(Dataset entries)
- - -

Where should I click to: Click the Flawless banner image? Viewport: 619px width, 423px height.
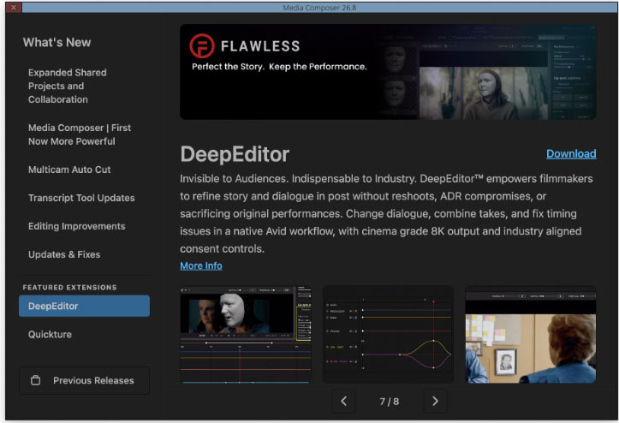pos(388,72)
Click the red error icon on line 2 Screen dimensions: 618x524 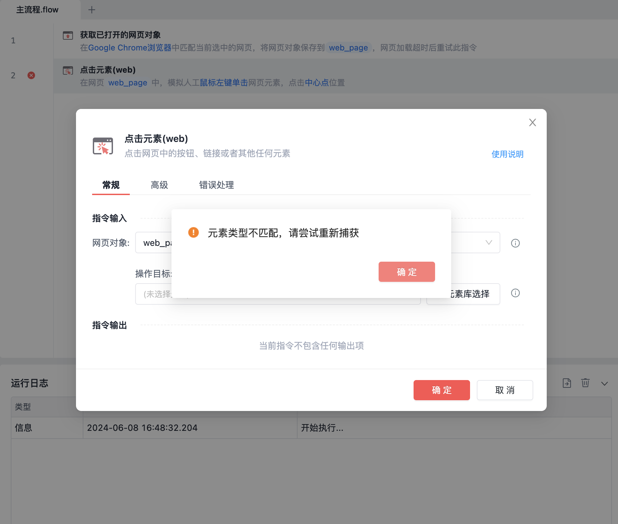[31, 75]
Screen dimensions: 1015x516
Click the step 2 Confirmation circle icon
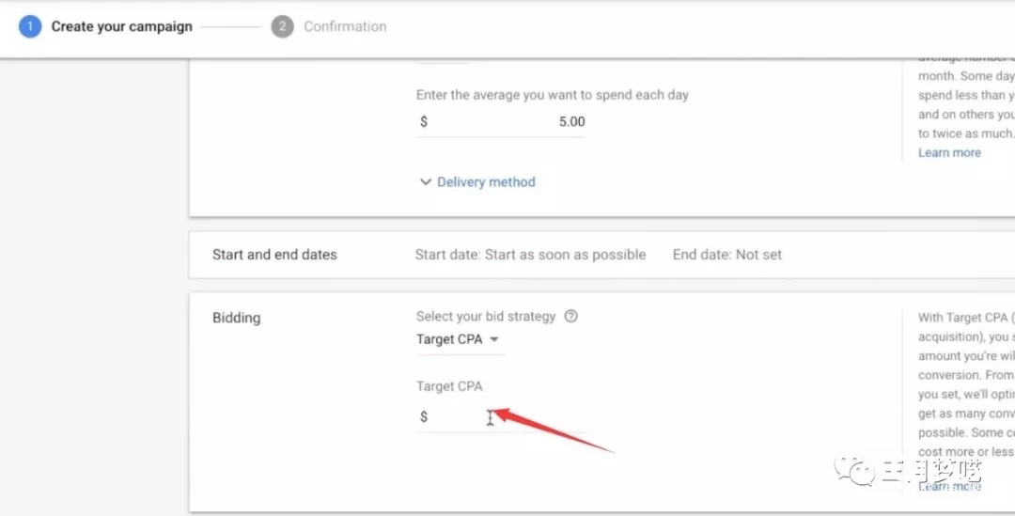pos(282,26)
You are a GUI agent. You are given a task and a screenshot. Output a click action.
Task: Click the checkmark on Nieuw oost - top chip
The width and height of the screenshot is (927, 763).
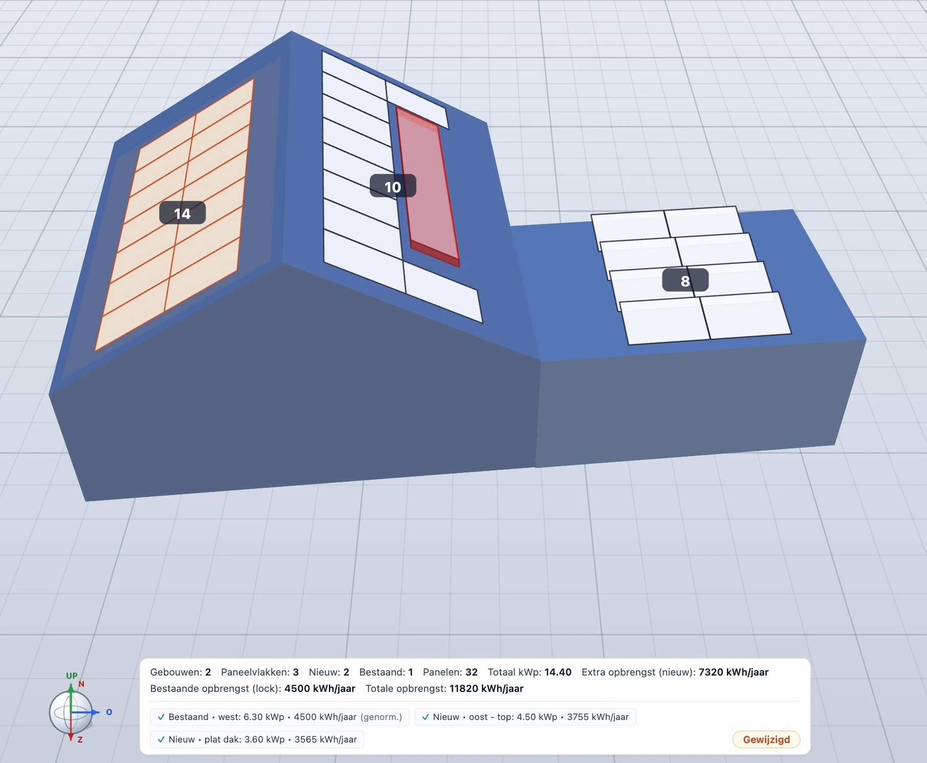click(x=426, y=717)
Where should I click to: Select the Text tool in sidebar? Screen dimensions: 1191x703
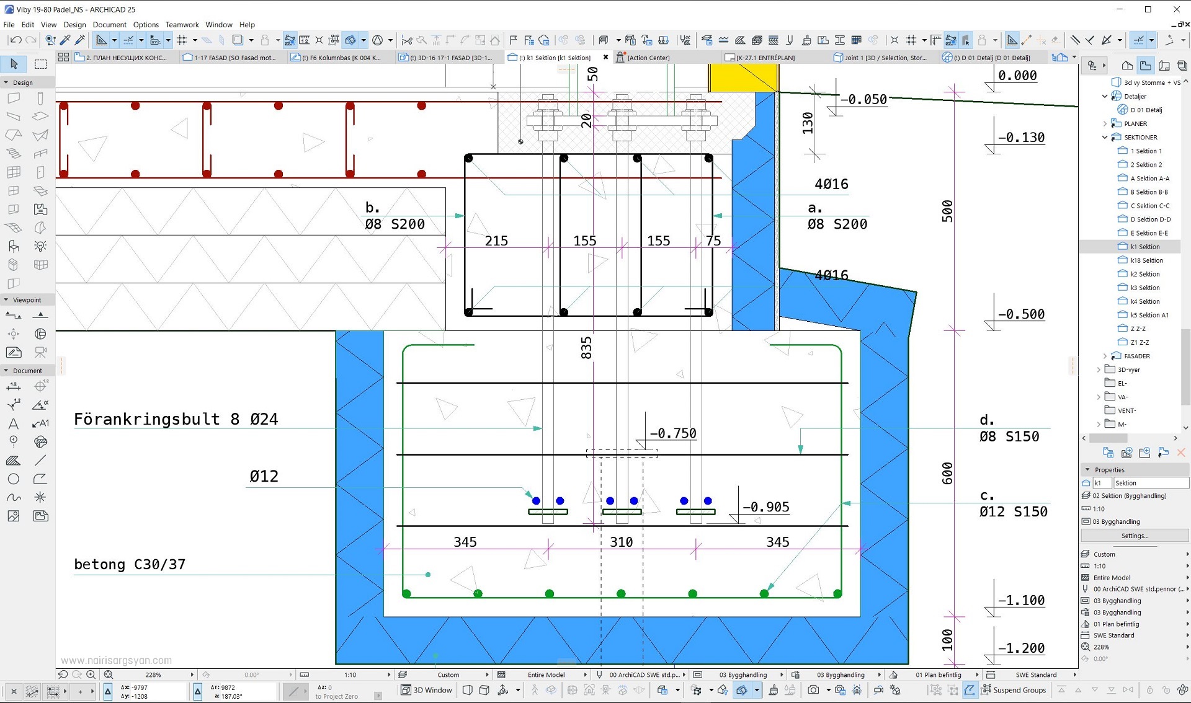tap(14, 424)
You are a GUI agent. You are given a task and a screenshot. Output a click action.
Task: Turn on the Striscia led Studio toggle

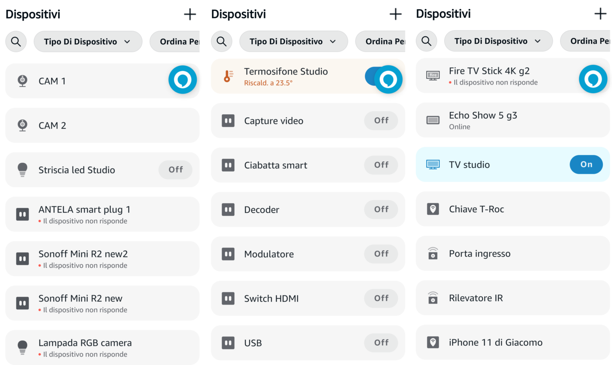tap(175, 170)
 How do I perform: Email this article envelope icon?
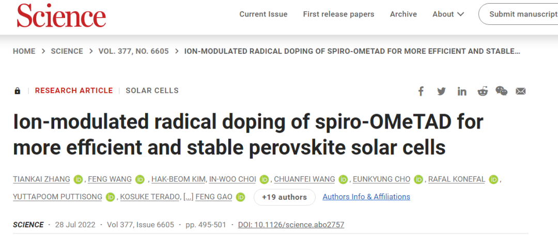click(521, 91)
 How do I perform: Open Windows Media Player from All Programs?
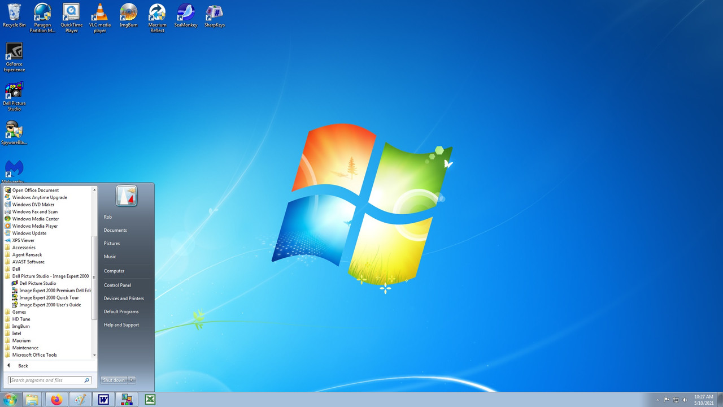(34, 226)
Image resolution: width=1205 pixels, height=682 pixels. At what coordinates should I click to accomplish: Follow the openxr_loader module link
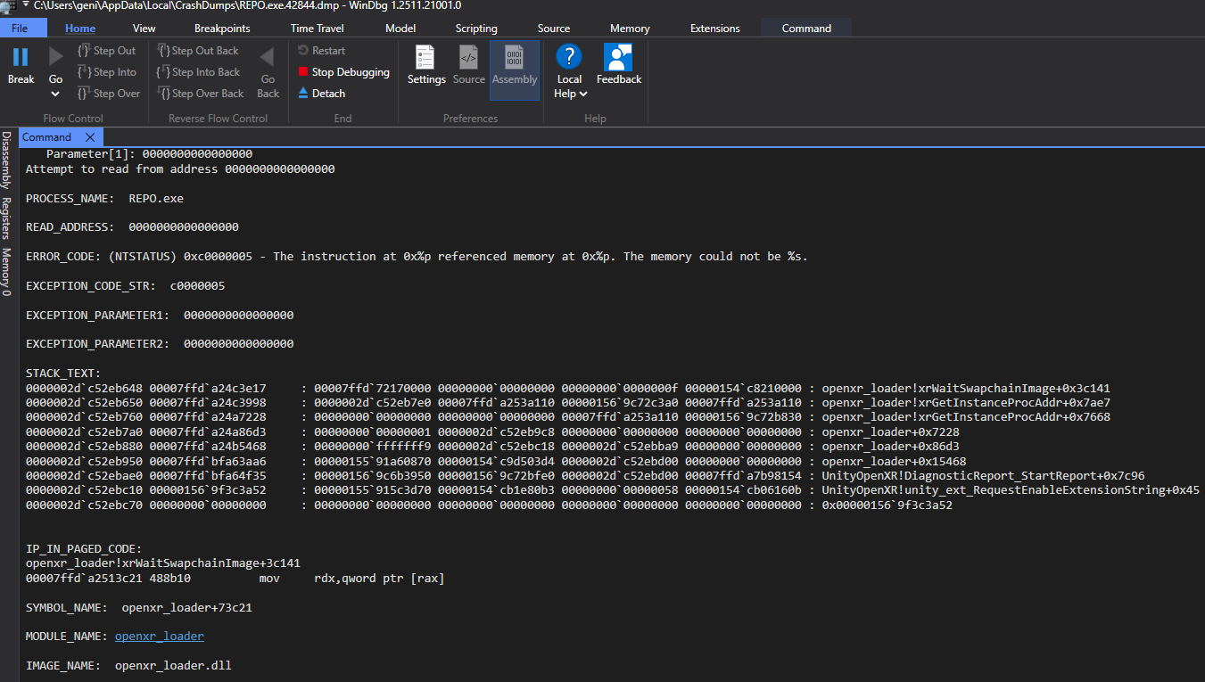[159, 637]
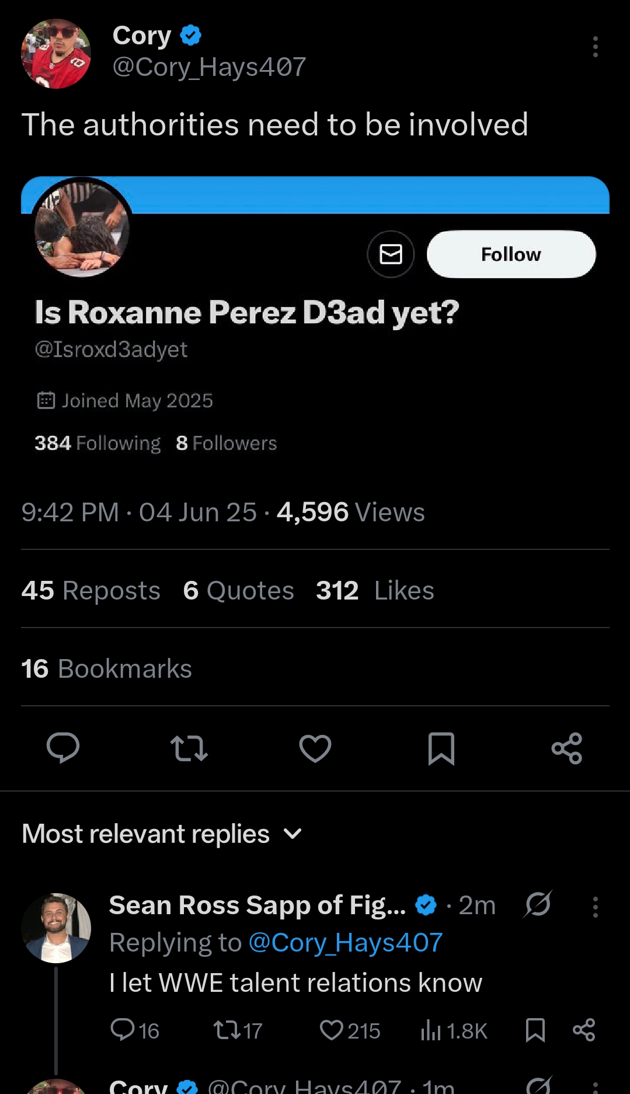View the 312 Likes list
Screen dimensions: 630x1094
click(375, 590)
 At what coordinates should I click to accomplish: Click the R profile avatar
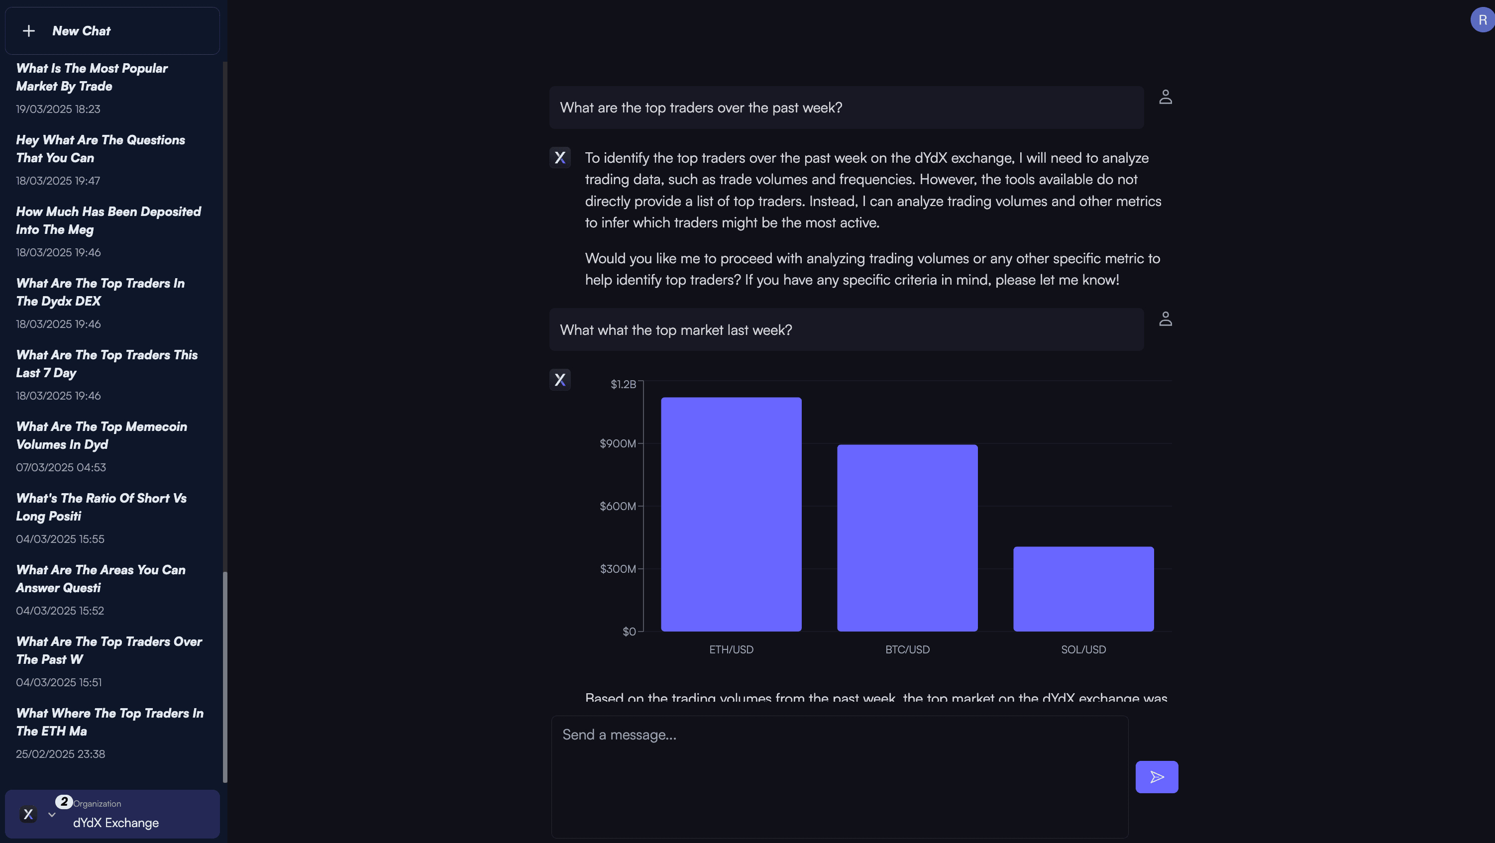[x=1482, y=20]
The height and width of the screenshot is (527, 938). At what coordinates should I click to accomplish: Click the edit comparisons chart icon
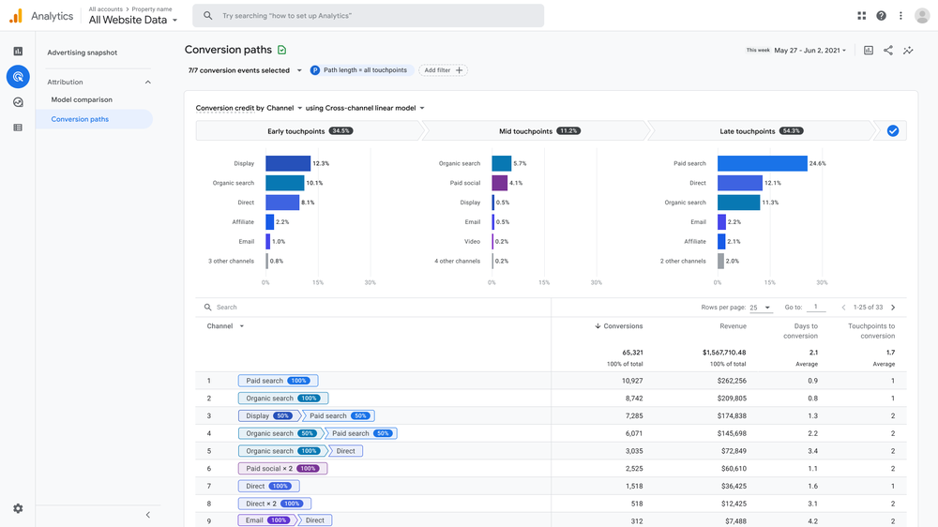pyautogui.click(x=869, y=51)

- - -

▸ **Task details**: Please retype the entries above word for word, but only from the line containing "The height and" through the last line, and without the pictures.

▸ **Solution below**:
The height and width of the screenshot is (527, 938). At what coordinates should I click to accomplish: Click the edit comparisons chart icon
pyautogui.click(x=869, y=51)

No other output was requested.